The test methods proposed by the OP were all tried by the early ship model testers – Froude in the UK and Taylor in the US. Modern methods generally use force transducers to measure the relatively small hydrodynamic forces on a model – either on a carriage towed through still water (tow tank) or held stationary in a moving stream of water (flow channel).

Froude developed the drag coefficient to relate his model tests to full-size vessels. The idea is that if a model is tested in such a way that the important dynamic parameter (Froude number for ships) is the same for the model as for the full-size vessel, then the drag coefficient of the model and vessel will be the same. The measured coefficient for the model can then be used to estimate the drag on the full-size vessel. The drag is equal to the propulsive thrust needed for cruising at constant velocity, so determines the vessel power requirement.

The drag coefficient is defined as the actual drag force on a vessel divided by a fictitious force equal to the dynamic pressure times a reference area. It was mentioned in a post above that it is wetted surface area. That is one common definition, but some drag coefficients use the frontal area instead. Either can be useful, depending on what you want to characterize about the hull.

For a kayak, which can be tested at full size, there is no need to use the drag coefficient – the actual drag force is much more useful.
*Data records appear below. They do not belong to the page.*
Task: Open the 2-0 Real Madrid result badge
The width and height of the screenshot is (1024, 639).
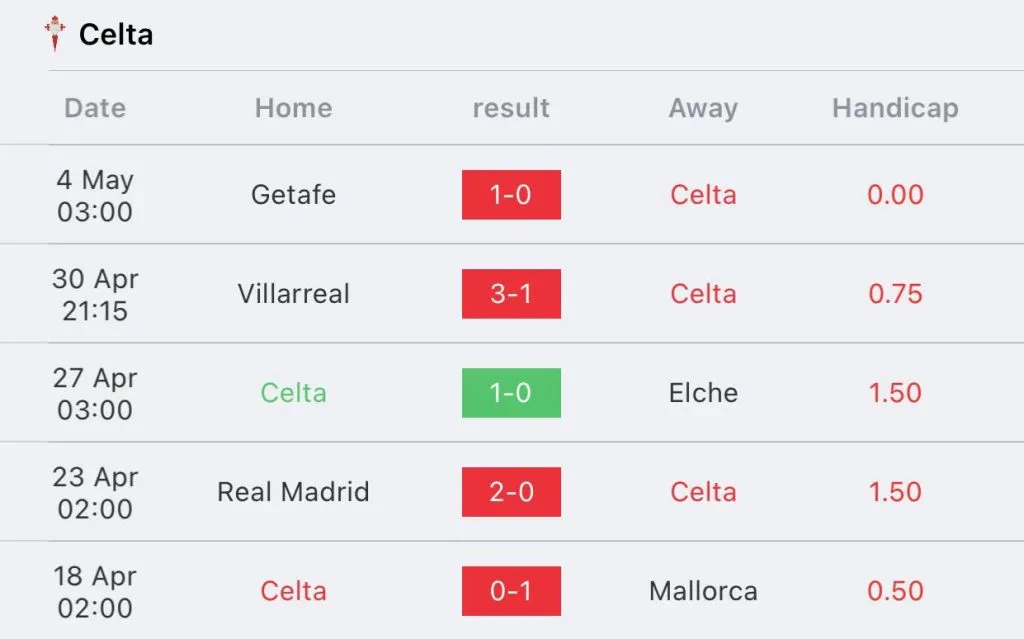Action: click(x=511, y=492)
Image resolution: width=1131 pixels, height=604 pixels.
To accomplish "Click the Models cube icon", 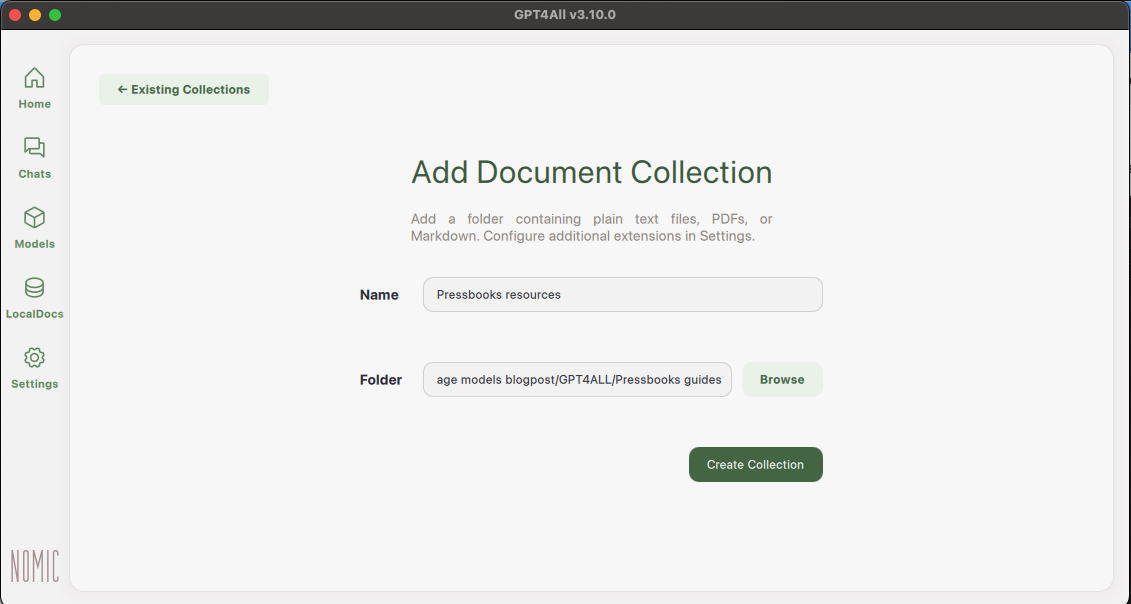I will click(x=34, y=218).
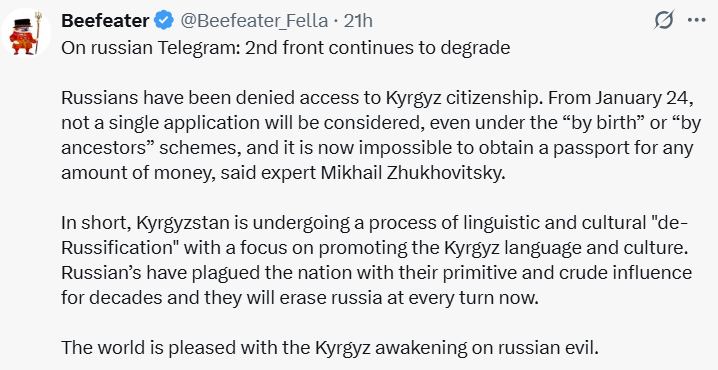Click the text "On russian Telegram"
The height and width of the screenshot is (370, 718).
coord(149,48)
In the Sea Kayaker data referred to above, the right-hand column is in units of pounds-force, directly translatable to the actual propulsive force that the kayaker would have to deliver (on average) to cruise at the given velocity. However, these values are simply numerical predictions given by regression formulae – Broze/Taylor and Winters/KAPER. Both are for kayak hulls in straight line motion at constant velocity. Early issues of SK published actual tow tank tests from University of BC, but they were discontinued early on – they were too laborious to maintain, I believe.

In any case, CEWilson and Alan Gage make some very good points – drag forces on kayaks are pretty small, and kayaks are almost never traveling straight ahead through motionless water without surface waves. The intermittent power application of the paddler is a major discrepancy not covered by any modeling software, not to mention yawing, pitching and rolling. It’s likely that the skill and body motion of the paddler is as big a determinant of hull performance. So while the quantification of hull performance is interesting to think about, there are a whole lot of other things going on that are probably more important.

a skilled paddler can make a poorly
designed boat shine while a beginner will struggle in a high performance boat.